Doppelgold aus Doppelvierern

Doppelgold aus Doppelvierern

12.08.2016
© Agentur der RUB
Bei den Olympischen Spielen in Rio de Janeiro holten zwei RUB-Studierende Gold.

Nur 13 Minuten hat es gedauert und gleich zweimal regnete es deutsches Olympia-Gold. Und ein Teil dieses Regens fällt auf die Ruhr-Universität Bochum herunter, dank zweier Medizinstudenten.

Um etwa 15.20 Uhr Bochumer Zeit drangen zum ersten Mal Jubelrufe aus dem Büro des Bochumer Hochschulsports. Um 15.33 Uhr dann zum zweiten Mal. Zwei Studierende der Ruhr-Universität holten am 11. August 2016 Gold bei den Olympischen Spielen in Rio de Janeiro. Lauritz Schoof saß im Doppelvierer der Männer, die zuerst triumphieren durften. Carina Bär ist Teil des Doppelvierers der Frauen, die im anschließenden Rennen nur 13 Minuten später ebenfalls als Erste die Ziellinie erreichten.

Duale Karriere: Rudern und Medizin

Sowohl die 26-jährige Carina Bär als auch der 25-jährige Lauritz Schoof studieren Medizin an der RUB. Für beide sind es nicht die ersten olympischen Medaillen. Bär holte bei den Olympischen Spielen 2012 in London bereits Silber und Schoof sogar Gold.

Olympische Höchstform

Das Boot um Carina Bär holte auf der 2.000 Meter langen Strecke in einem imposanten Schlussspurt auf den letzten 500 Metern eine Bootslänge Vorsprung der polnischen Athletinnen auf. „Wir haben sie schon im Augenwinkel gesehen und versucht, sie nicht zu weit aus den Augen zu lassen. Unsere Schlagfrau kann ein super Endspiel fahren, und da sind wir alle mitgegangen", sagte Bär.

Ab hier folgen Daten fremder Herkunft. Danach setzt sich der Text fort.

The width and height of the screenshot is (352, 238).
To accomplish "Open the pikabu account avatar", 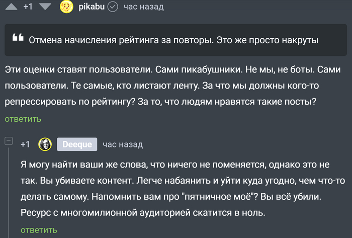I will point(66,7).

Und auch für Lauritz Schoof und den Doppelvierer der Männer war der Sieg kein Selbstläufer. Erst im Hoffnungslauf hatten sich die deutschen Ruderer für das Finale qualifizieren können. Dort dominierten sie die anderen Boote dann allerdings von Beginn an. „Wir können Gott danken, dass wir das so schaffen konnten“, sagte Schoof nach dem Rennen.